For Immediate Release

Organization Profile: 
Contact: 

Mandy Simon, media@aiusa.org

Trump Administration Should Not Gut Drone Protections

NEW YORK - Following reports that the Trump administration is seeking to change U.S. government policy on the use of lethal force outside of armed conflicts, Zeke Johnson, senior director of programs for Amnesty International USA, issued the following statement: 

“The policies that guide the United States’ use of lethal force and armed drones, whether under President Obama or President Trump, have always been legally and morally murky. Any move to gut their already weak human rights protections would be unacceptable. The Trump administration needs to ensure that its guidance for operations outside armed conflict comply with human rights law. The administration cannot write itself a blank check to kill with impunity.”

Amnesty International has long-called on the U.S. government to be more transparent about its policy standards and commit to following international law and standards that specify when and how lethal force can be used. The administration must reject the notion of a global war on terror and disclose its definitions of civilian and combatant as well as the basis for deciding who can be targeted. Outside areas of armed conflict, human rights law and policing standards should govern drone operations. In such cases, lethal force may only be used to protect against an imminent threat of death or serious injury.

Amnesty is also calling on the administration to publicly acknowledge when it has used lethal force and conduct independent, impartial and transparent investigations into strikes that are potentially unlawful.
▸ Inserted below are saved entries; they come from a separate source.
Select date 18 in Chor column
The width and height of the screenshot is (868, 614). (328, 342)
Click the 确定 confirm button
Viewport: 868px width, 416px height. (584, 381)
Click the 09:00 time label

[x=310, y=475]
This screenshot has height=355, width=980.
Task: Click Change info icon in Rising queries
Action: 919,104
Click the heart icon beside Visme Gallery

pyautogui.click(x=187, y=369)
In 2013, Amnesty International USA released a groundbreaking report indicating that the U.S. had carried out unlawful drone killings in Pakistan, some of which could amount to war crimes or extrajudicial executions. The report, “’Will I be next?’ US drone strikes in Pakistan,” provided new evidence that through drone strikes, the United States killed people who posed no apparent threat to life, including a 68-year-old woman, Mamana Bibi, and a 14-year-old boy, Saleh Khan.